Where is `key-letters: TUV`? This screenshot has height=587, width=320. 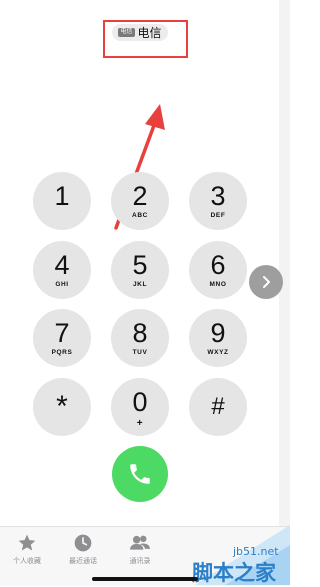 key-letters: TUV is located at coordinates (140, 352).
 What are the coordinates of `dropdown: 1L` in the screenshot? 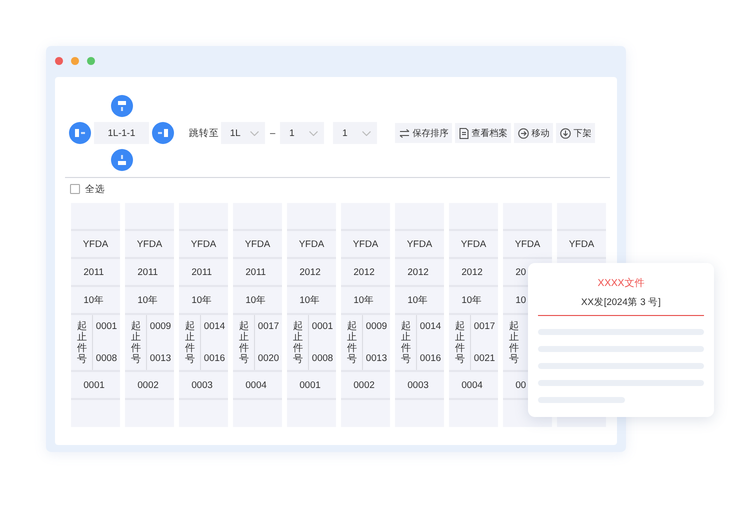 It's located at (243, 133).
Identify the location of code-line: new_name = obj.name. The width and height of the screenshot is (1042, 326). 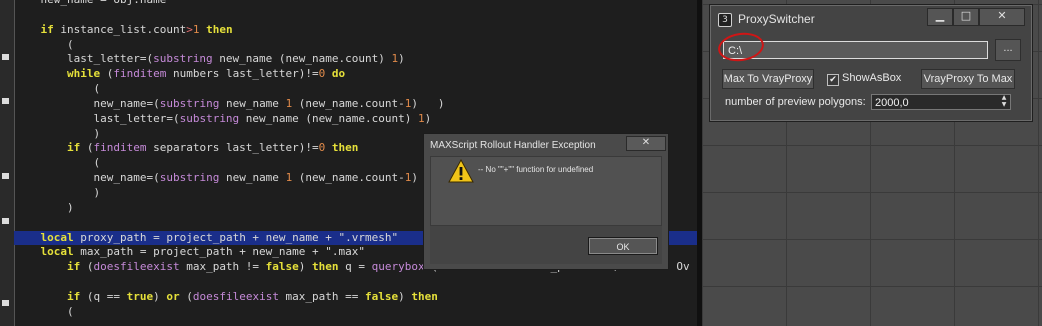
(356, 4).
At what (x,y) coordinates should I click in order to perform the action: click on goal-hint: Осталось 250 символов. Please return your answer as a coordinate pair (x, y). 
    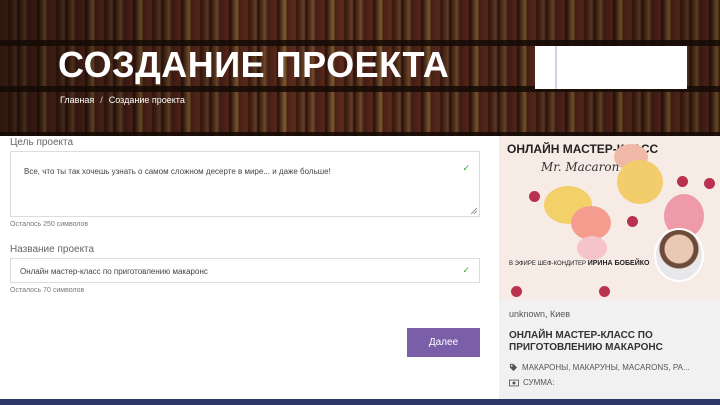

---

What needs to be done:
Can you quote the data verbatim, from the line containing "Identify the location" through the end of the data, both ends included, leaving out the pictures?

Reply:
Identify the location of code-line: new_name = obj.name. The width and height of the screenshot is (1042, 326). 
(356, 4).
At what (x,y) coordinates should I click in order to perform the action: click on goal-hint: Осталось 250 символов. Please return your answer as a coordinate pair (x, y). 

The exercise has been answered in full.